Talk about First World problems.
Ordinarily, Amazon’s announcement on Tuesday that it is planning major expansions in Queens and in Arlington, Va., would sound like good news for those areas. Amazon says it plans to hire 25,000 people in each location at salaries averaging $150,000.
Recall that the appeal of landing Amazon’s HQ2 was so great that more than 200 cities around the country prostrated themselves in embarrassing fashion to try to land it. Now that two of the country’s largest metro areas are splitting the prize, though, some voices are saying the victory comes at too high a cost.
My colleague Jim Swift, who is a good guy, wrote a piece yesterday called “Amazon’s HQ2 Is Going to Suck,” which raised concerns about traffic. National Review panned Amazon’s arrival as a bad deal. Alexandria Ocasio-Cortez said she found Amazon’s plans near her New York district “extremely concerning” because of its potential effects on poor residents and because of tax giveaways. The Atlantic clutched pearls and explained how the arrival of so many high-paying jobs might “accelerate America’s great divergence” between highly educated urbanites and everybody else. And one woman asked Washington’s NBC affiliate, “Where will we park?”

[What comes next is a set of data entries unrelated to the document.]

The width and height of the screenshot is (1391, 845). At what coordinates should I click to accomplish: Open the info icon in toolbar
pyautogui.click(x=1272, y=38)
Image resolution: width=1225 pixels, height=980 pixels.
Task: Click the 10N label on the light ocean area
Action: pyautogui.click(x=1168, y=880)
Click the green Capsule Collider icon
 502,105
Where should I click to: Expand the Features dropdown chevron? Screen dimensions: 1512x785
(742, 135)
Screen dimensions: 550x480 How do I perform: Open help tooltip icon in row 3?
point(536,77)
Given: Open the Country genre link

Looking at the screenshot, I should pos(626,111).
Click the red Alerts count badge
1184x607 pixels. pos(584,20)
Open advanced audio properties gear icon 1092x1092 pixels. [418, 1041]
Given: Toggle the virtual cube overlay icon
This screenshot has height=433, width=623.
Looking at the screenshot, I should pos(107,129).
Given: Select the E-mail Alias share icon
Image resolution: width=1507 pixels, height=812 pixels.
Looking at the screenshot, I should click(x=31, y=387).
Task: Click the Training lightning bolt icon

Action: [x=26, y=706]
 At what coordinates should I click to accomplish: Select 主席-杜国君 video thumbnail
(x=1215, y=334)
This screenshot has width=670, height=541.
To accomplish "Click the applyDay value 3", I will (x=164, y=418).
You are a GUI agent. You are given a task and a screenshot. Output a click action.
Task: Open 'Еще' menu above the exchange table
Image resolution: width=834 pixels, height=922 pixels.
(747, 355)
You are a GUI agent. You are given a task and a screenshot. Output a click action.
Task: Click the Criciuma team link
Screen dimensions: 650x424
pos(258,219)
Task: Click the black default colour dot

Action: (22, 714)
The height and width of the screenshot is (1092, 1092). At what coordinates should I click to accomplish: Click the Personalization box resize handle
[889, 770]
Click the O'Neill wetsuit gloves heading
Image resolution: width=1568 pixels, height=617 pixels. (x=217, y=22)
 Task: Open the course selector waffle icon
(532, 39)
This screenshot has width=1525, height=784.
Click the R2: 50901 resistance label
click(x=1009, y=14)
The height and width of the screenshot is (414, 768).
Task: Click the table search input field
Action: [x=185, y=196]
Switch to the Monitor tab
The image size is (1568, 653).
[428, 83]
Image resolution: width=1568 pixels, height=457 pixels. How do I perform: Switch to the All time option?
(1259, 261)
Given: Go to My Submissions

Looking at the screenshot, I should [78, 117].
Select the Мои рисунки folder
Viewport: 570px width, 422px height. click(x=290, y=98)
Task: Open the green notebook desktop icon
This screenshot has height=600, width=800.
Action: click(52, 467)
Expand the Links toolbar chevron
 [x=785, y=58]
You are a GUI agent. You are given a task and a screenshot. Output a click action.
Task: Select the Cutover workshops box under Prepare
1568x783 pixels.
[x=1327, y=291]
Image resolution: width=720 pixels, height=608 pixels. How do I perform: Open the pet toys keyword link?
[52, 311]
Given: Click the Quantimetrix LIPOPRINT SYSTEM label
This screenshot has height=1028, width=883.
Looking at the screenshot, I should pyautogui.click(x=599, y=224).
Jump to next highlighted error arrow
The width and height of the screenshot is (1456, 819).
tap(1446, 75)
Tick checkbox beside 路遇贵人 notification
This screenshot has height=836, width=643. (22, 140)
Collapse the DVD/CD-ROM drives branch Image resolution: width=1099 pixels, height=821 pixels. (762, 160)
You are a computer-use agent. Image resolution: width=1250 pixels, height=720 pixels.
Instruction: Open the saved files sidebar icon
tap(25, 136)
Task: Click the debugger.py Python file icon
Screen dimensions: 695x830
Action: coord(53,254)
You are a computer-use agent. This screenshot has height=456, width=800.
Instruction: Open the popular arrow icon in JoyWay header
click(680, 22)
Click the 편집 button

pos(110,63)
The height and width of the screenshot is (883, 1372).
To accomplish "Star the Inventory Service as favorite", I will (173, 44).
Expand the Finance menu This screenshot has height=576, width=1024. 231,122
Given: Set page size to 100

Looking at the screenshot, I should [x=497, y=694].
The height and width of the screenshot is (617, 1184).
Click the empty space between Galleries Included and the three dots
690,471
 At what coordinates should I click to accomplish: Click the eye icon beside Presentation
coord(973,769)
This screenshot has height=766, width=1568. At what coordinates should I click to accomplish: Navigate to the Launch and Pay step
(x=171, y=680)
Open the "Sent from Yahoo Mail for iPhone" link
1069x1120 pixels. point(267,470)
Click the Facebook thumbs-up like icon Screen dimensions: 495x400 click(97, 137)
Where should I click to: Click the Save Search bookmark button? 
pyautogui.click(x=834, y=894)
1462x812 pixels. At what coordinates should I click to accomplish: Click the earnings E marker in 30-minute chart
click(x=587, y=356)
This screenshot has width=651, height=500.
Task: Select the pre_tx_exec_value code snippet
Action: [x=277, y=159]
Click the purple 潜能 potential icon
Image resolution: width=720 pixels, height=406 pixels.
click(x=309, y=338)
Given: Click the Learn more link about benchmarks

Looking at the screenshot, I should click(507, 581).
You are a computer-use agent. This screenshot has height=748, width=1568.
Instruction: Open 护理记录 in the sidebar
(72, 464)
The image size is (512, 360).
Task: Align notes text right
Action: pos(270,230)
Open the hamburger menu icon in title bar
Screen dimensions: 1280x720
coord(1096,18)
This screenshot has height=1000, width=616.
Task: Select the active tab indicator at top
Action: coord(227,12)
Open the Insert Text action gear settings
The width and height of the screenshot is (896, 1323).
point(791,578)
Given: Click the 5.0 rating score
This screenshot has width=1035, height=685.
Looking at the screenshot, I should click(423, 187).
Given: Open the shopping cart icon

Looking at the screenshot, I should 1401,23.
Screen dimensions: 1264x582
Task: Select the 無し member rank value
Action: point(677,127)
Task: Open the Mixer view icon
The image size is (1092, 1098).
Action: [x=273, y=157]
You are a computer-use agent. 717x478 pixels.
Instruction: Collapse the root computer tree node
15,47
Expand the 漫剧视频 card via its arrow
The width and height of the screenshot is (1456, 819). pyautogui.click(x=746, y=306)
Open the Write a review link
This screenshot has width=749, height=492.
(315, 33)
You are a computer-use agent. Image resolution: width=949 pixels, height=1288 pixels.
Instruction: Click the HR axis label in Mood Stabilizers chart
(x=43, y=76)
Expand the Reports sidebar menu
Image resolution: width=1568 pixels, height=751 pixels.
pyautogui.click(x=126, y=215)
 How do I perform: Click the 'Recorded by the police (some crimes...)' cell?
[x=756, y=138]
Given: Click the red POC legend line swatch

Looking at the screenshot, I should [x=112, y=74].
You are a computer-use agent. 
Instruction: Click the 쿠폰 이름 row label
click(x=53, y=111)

Let’s calm down, people. These concerns are understandable, and it’s wise to be suspicious of a tech behemoth like Amazon striking deals with state and local governments. But they’re also way overblown.
The impulse to complain about the arrival of Amazon’s $150,000-a-year jobs is almost the opposite of usual NIMBY worries about economic development. Often, residents complain about the impending arrival of businesses that bring truly noxious elements to the community—like rendering plants or porn shops or landfills. Here, the threat comes in the form of too many smartly dressed office workers and the money they will spend. That’s a good problem to have.
Washington and New York are so big already that they should have no trouble absorbing 25,000 workers. The Washington metro area employs about 3.4 million workers. The New York metro area has about 10.1 million. Even if Amazon could hire 25,000 workers in each city tomorrow—something that will actually take several years—those workers would represent less than 1 percent of the metro area employment in those regions.
In fact, those metro areas are already accustomed to integrating that many workers. In the last 10 years, the Washington area has added a net 300,000 jobs, according to Labor Department figures. The New York area has added 600,000 jobs. Adding 25,000 from a single company sounds like a lot, but it’s actually not that much compared with what’s already going on in these cities.
It’s like focusing attention on the caravan of Central American migrants. The caravan gets the press, but the more significant story is the far greater number of migrants coming across the border in smaller increments.
Will traffic worsen? Will schools become crowded? Will rents rise? Yes, definitely. But they already are, and the reasons that have nothing to do with Amazon. If you live in a city, your city will likely keep growing. That’s what cities do. They attract people because of their superior job opportunities and cultural amenities. Those advantages are baked into the cost of city living, which features worse traffic and higher costs than in rural areas—but that’s a choice people make after considering the tradeoffs. Growing cities will have to try to manage traffic and affordable housing the way they always have, not always to the satisfaction of long-time residents who see only the downsides.
If you took a job in a city and enjoy its restaurants and parks and museums, you shouldn’t deny that same opportunity to somebody else, even if that person wants to work for a multinational, quasi-monopolistic tech conglomerate like Amazon. It’s far better to live in a growing city than one in decline. These jobs also increase upward pressure on wages and help diversify the local economy, especially in Washington, which thrives when the federal government is thriving (which seems to be always).
The most detestable part of the Amazon deal, of course, is the incentives New York and Virginia offered—a total of $5.5 billion—to one of the world’s wealthiest companies. Of all the cities that sought to land Amazon, New York and Washington seemed to be in the best position to avoid sweetening the deal, since they’re less desperate and more stocked with tech talent, which Amazon says was the driving factor in its decision. Offering special incentives to massive companies such as Amazon is unfair to small businesses, which enjoy no such government subsidies. People from across the ideological spectrum, from Ocasio-Cortez to Tucker Carlson, agree on this.
Still, those communities come out ahead economically, because the incentives are tied to the actual creation of jobs and investment, which increases tax revenues above the amount of the incentives. And that doesn’t even include the effect of ancillary jobs that will be created from Amazon vendors that will likely set up shop nearby.
Early in my journalism career, I covered the city council in Gastonia, North Carolina, a city of about 75,000 residents just outside of Charlotte. At what seemed like every meeting, the mayor and council members would discuss various downtown revitalization projects in an attempt to lure business—any business—into the struggling downtown and its boarded-up buildings. They lined the streets with new flowerbeds. They tinkered with tax-rebate incentives. Results never seemed to materialize, though I recall them celebrating when a single Mexican restaurant opened up. They would have killed for just 10 $150,000 office jobs—heck, probably even five.
New York and Washington are poised to get 25,000 such jobs. Instead of fretting, why not celebrate the victory as an affirmation that you’re in a thriving, growing city that is a desirable place to live?